» **Work request**:
Keep every line of the data below that has the string "Policies" and present those lines.

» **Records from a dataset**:
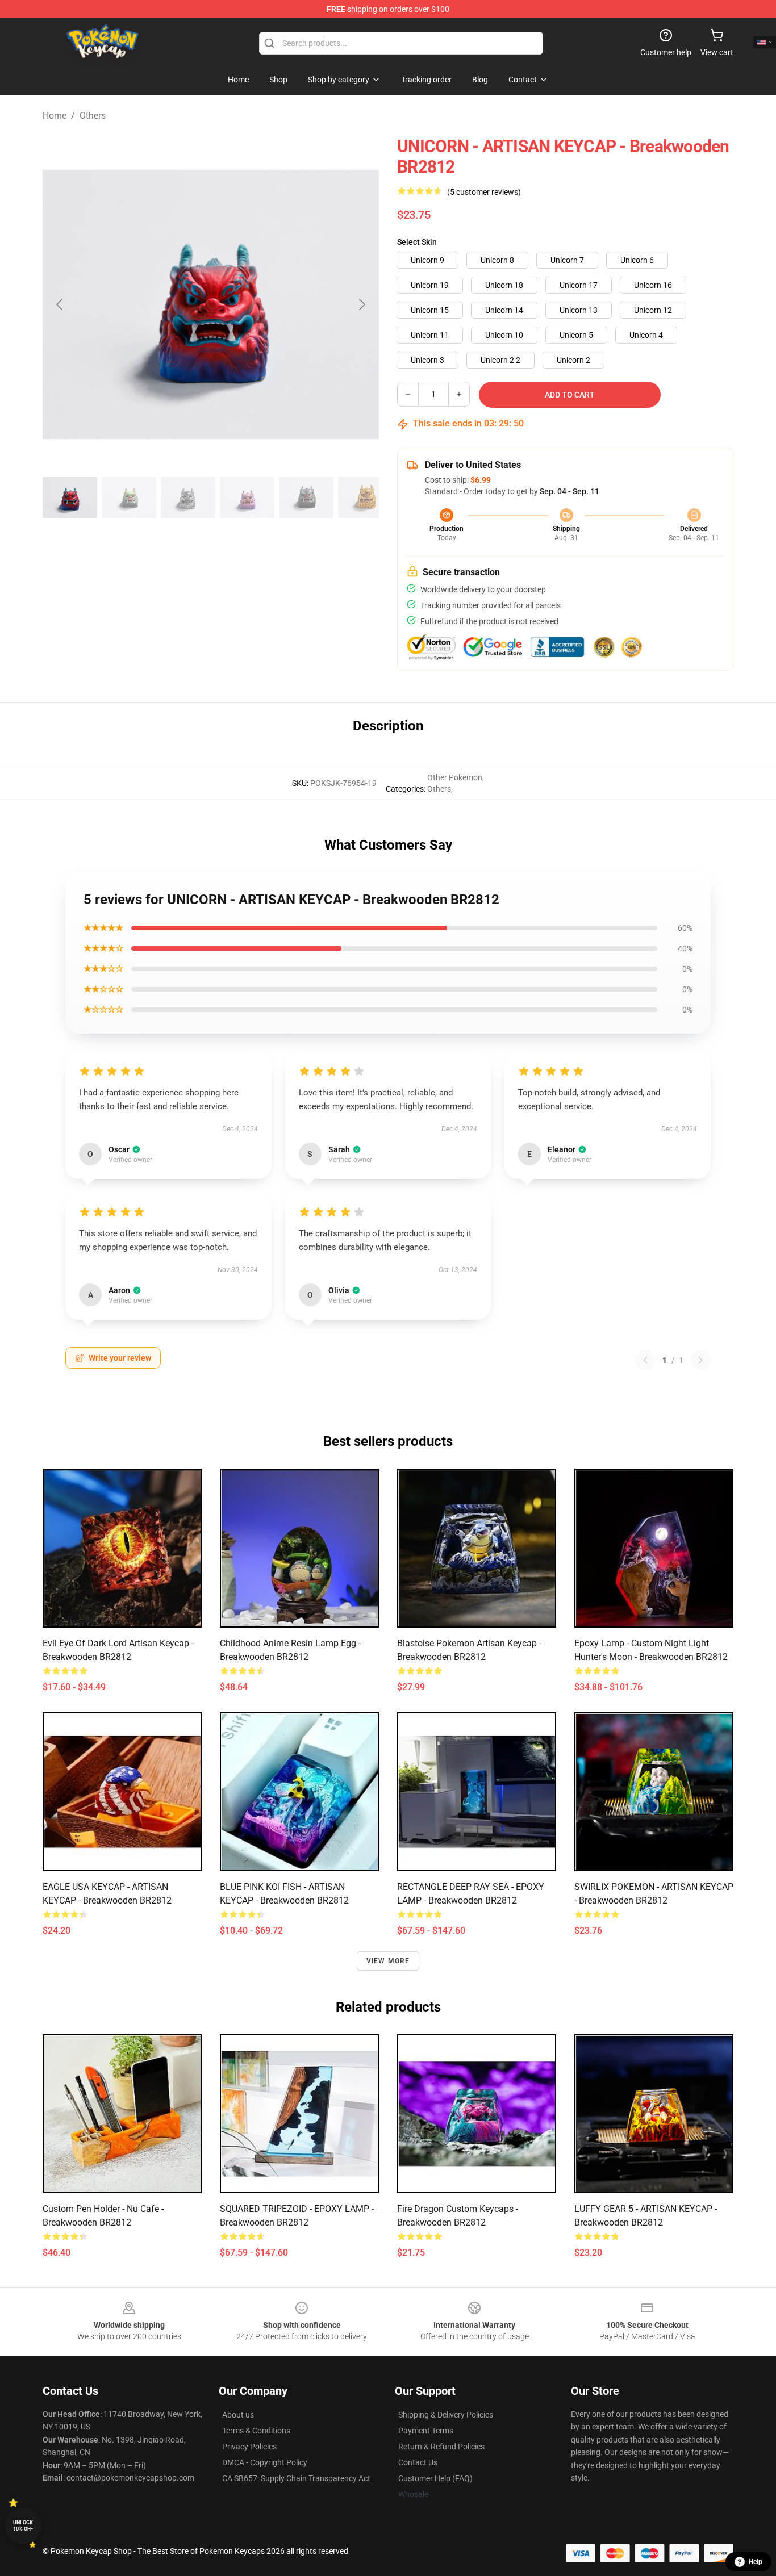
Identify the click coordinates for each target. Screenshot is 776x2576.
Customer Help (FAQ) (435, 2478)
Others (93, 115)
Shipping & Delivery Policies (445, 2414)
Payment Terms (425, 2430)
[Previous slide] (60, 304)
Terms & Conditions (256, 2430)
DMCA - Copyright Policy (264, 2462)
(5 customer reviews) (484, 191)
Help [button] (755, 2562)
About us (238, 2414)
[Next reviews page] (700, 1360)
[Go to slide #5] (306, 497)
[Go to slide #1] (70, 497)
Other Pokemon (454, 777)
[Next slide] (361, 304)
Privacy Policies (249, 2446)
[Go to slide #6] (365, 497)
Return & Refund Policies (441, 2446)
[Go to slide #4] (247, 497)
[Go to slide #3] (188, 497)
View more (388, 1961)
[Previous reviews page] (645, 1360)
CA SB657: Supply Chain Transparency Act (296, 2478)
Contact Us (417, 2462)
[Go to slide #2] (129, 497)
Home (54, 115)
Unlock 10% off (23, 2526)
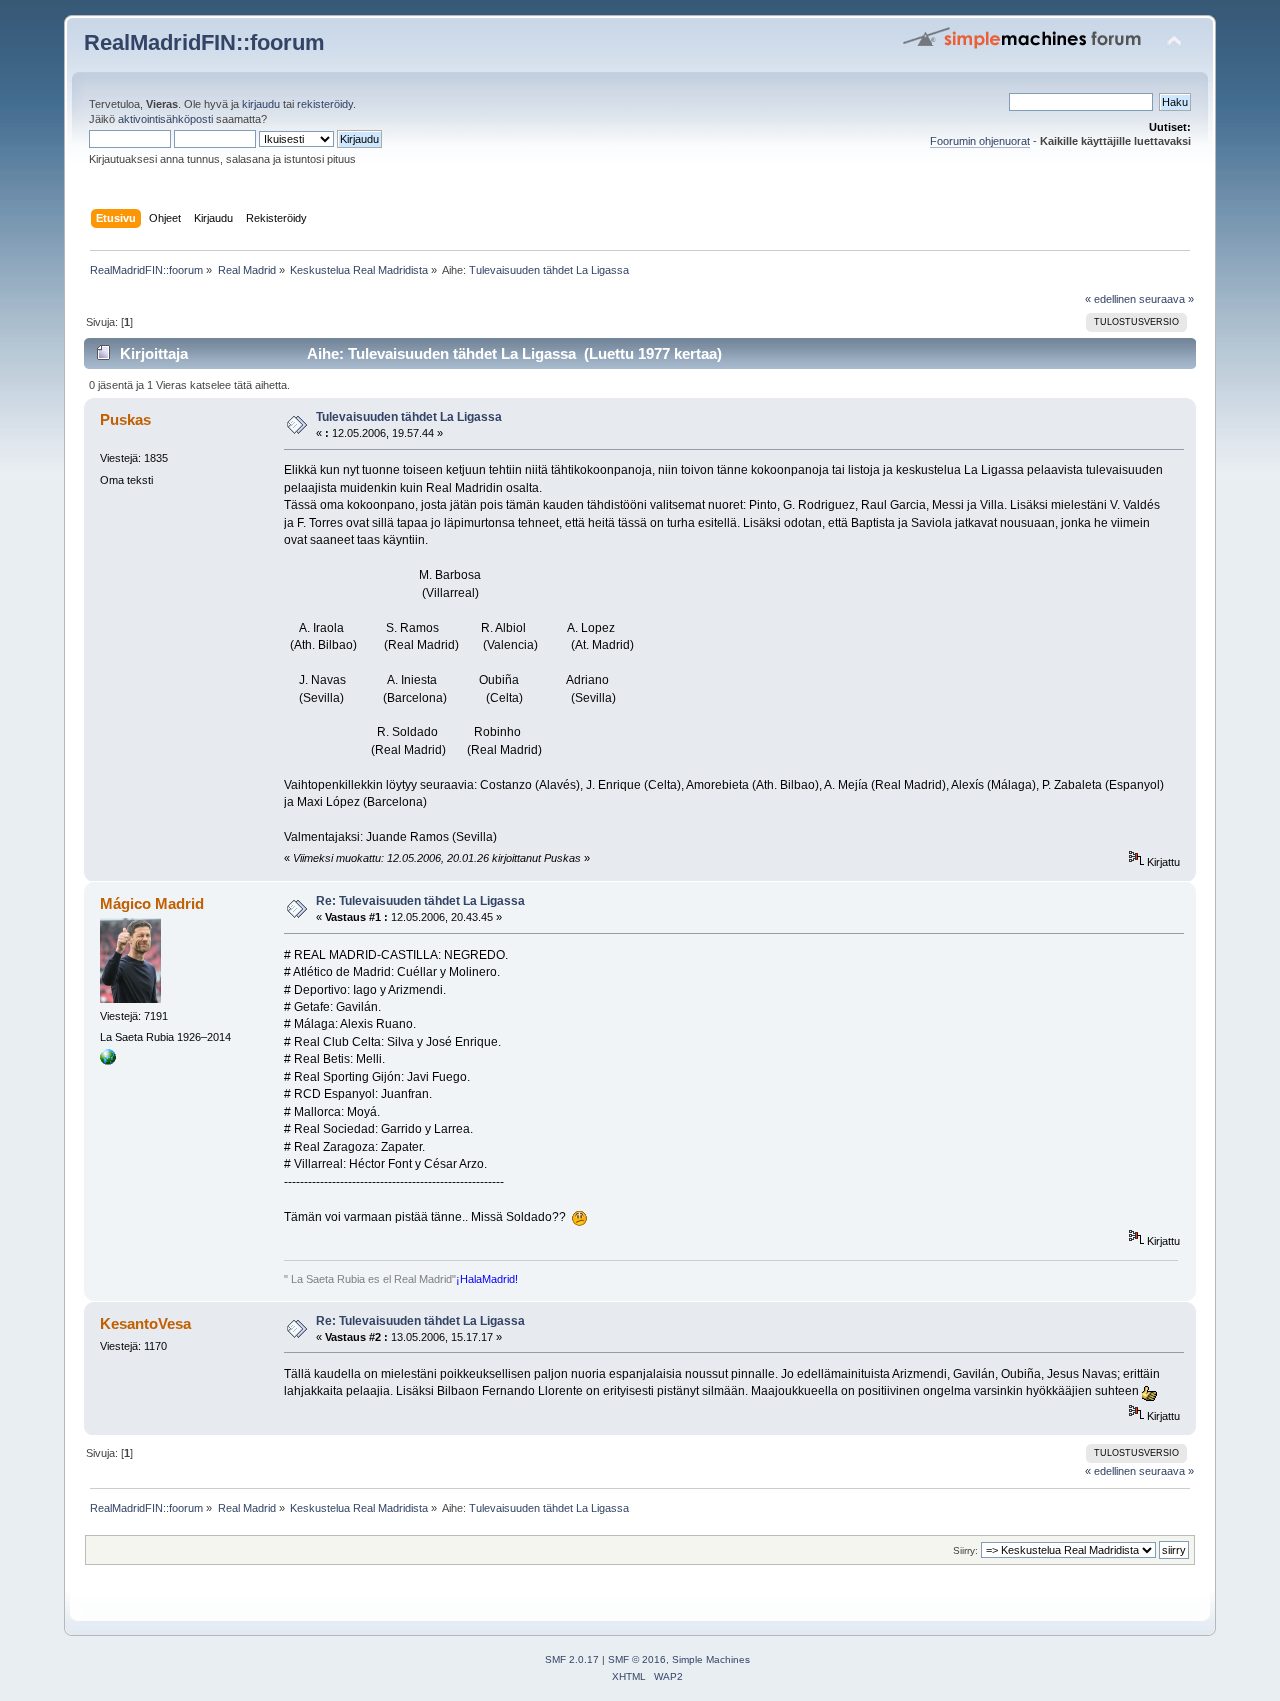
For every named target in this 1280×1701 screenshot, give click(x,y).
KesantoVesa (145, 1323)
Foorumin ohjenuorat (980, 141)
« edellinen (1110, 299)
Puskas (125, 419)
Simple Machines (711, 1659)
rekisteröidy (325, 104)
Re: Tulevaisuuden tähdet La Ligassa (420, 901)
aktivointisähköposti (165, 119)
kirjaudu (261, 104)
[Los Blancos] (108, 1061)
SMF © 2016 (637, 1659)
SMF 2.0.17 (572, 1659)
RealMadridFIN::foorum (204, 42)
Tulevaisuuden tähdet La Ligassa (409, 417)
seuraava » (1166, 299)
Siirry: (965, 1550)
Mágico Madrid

» **Response to the task**:
Shipping & Delivery Policies (445, 2414)
Privacy Policies (249, 2446)
Return & Refund Policies (441, 2446)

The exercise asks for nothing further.